DOCUMENT SECTION:
>>>>>

Well, nobody even existed prior to Melkor's work apart from the Ainur. The Children were simply thoughts in Eru's mind, and from the way the Sil is worded, it seems maybe only Elves existed, and that Eru may have created Men as a response to Melkor:

Quote:
Then the discord of Melkor spread ever wider, and the melodies which had been heard before foundered in a sea of turbulent sound. But Iluvatar sat and hearkened until it seemed that about his throne there was a raging storm, as of dark waters that made war one upon another in an endless wrath that would not be assuaged.
Then Iluvatar arose, and the Ainur perceived that he smiled; and he lifted up his left hand, and a new theme began amid the storm, like and yet unlike to the former theme, and it gathered power and had new beauty. But the discord of Melkor rose in uproar and contended with it, and again there was a war of sound more violent than before, until many of the Ainur were dismayed and sang no longer, and Melkor had the mastery. Then again Iluvatar arose, and the Ainur perceived that his countenance was stern; and he lifted up his right hand, and behold! a third theme grew amid the confusion, and it was unlike the others. For it seemed at first soft and sweet, a mere rippling of gentle sounds in delicate melodies; but it could not be quenched, and it took to itself power and profundity.
Bold one - Elves
Bold two - Men - made in response to Melkor?

If so, that's quite fabulous, as Men were created to respond to and to resist Melkor's themes.

Anyway, to draw out some sense, I've argued before that using the text strictly, Darkness (note, not 'evil', but 'Darkness') must stem from Eru ultimately. From the start he is called the All Father and he is Omnipotent, and the very nature of that means that he creates everything, or causes every possibility.

Eru creates the Ainur from his own thought:
Quote:
There was Eru, the One, who in Arda is called Illuvatar; and he made first the Ainur, the Holy Ones, that were the offspring of his thought, and they were with him before aught else was made
Melkor then, from what he has been given by Eru, which must include the potential to self-realise and imagine, makes up his own themes, different from the tune Eru has asked them to sing:
Quote:
But as the theme progressed, it came into the heart of Melkor to interweave matters of his own imagining that were not in accord with the theme of Iluvatar; for he sought therein to increase the power and glory of the part assigned to himself.

<<<<<

TASK REQUIREMENTS:
a) In the post about Melkor and Eru, what does the writer say the Ainur were created from?
b) Echo everything in the post about Melkor and Eru from "Eru creates the" down to "assigned to himself.".

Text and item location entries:

>>>>>

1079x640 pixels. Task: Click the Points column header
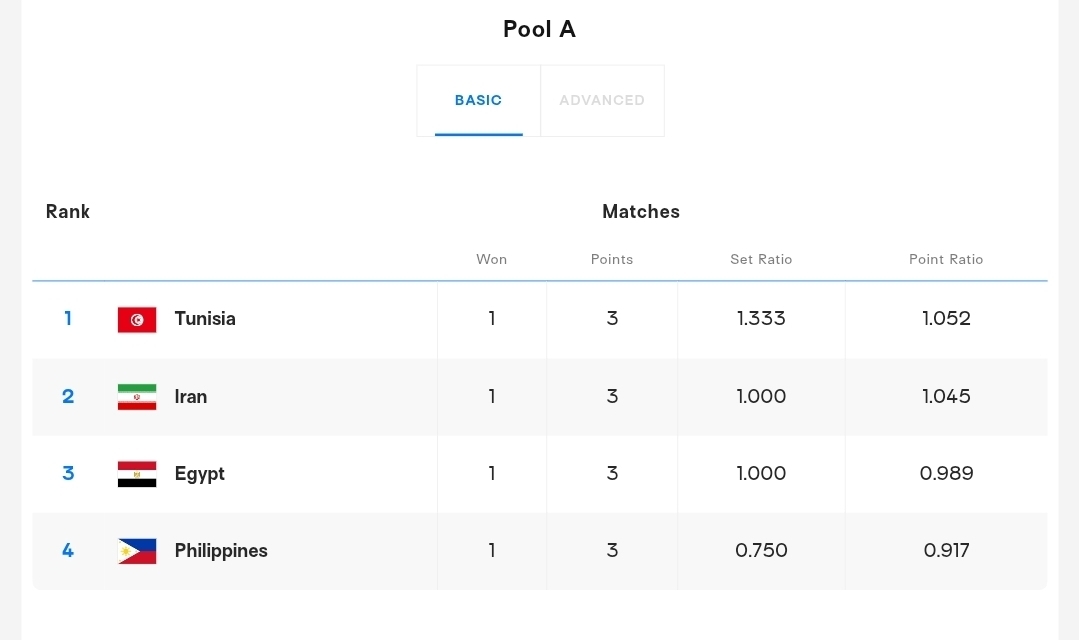pos(612,259)
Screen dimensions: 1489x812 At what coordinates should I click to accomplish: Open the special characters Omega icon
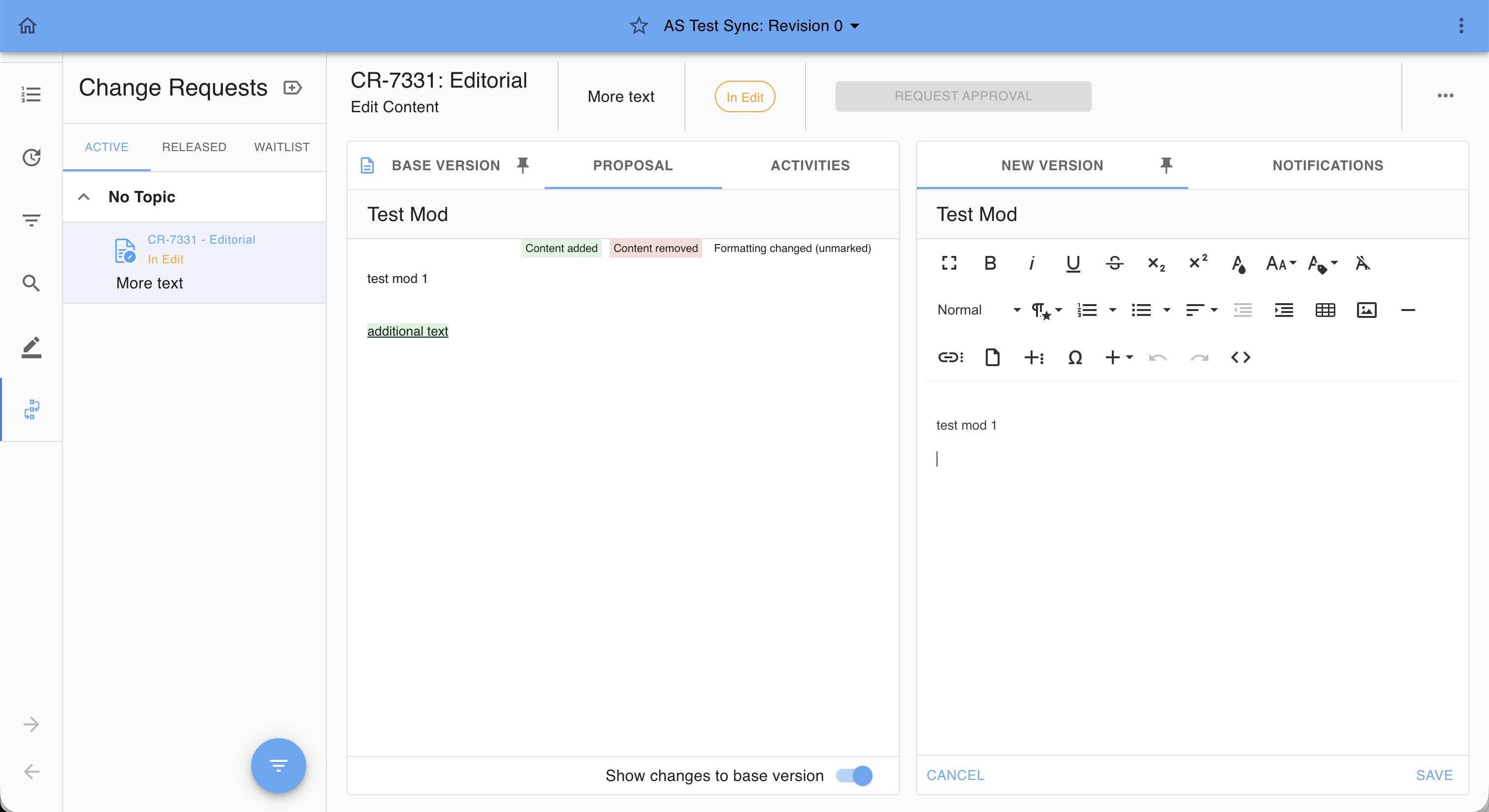click(x=1074, y=357)
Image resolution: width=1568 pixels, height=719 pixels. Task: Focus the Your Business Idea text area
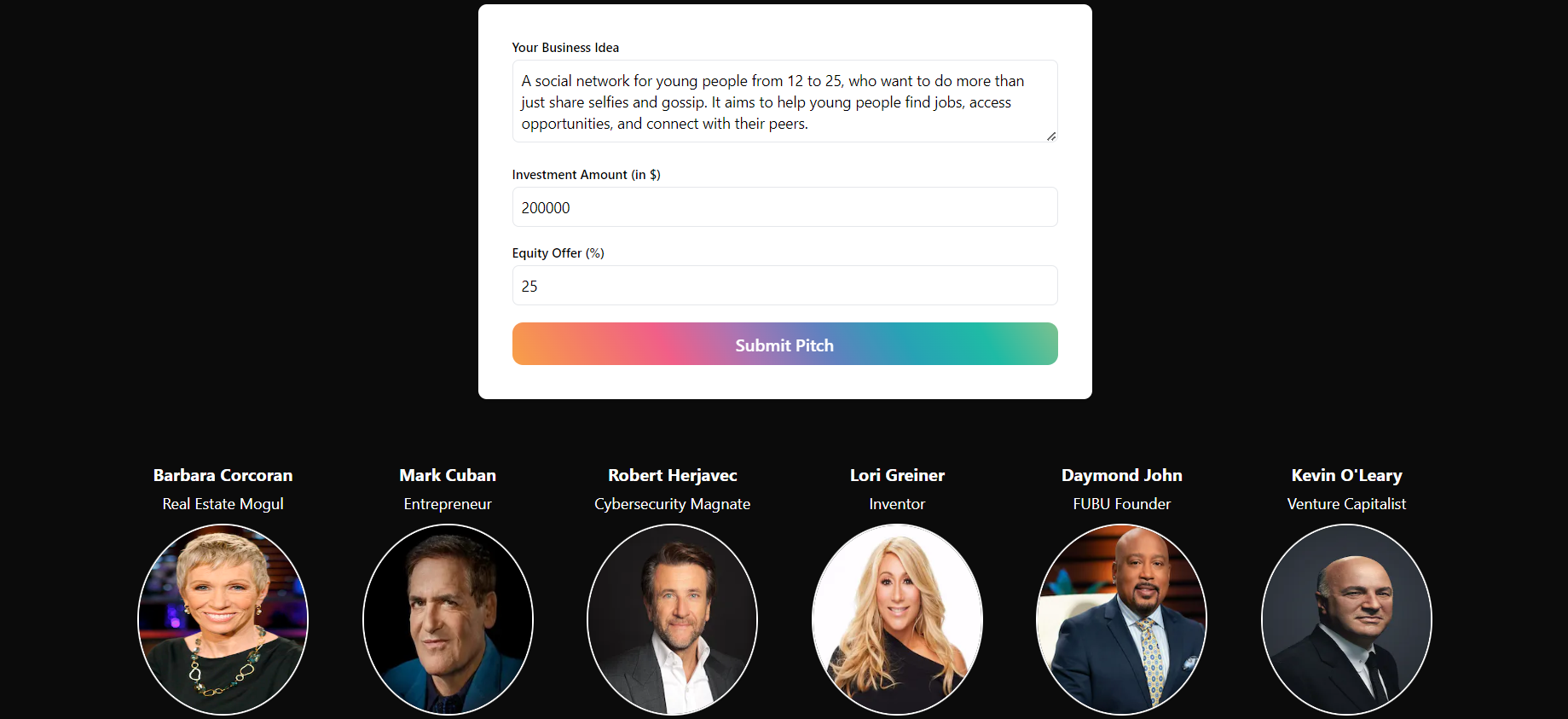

<<<<<

TASK-BY-TASK RESULTS:
a) Eru's own thought.

b)
Eru creates the Ainur from his own thought:
Quote:
There was Eru, the One, who in Arda is called Illuvatar; and he made first the Ainur, the Holy Ones, that were the offspring of his thought, and they were with him before aught else was made
Melkor then, from what he has been given by Eru, which must include the potential to self-realise and imagine, makes up his own themes, different from the tune Eru has asked them to sing:
Quote:
But as the theme progressed, it came into the heart of Melkor to interweave matters of his own imagining that were not in accord with the theme of Iluvatar; for he sought therein to increase the power and glory of the part assigned to himself.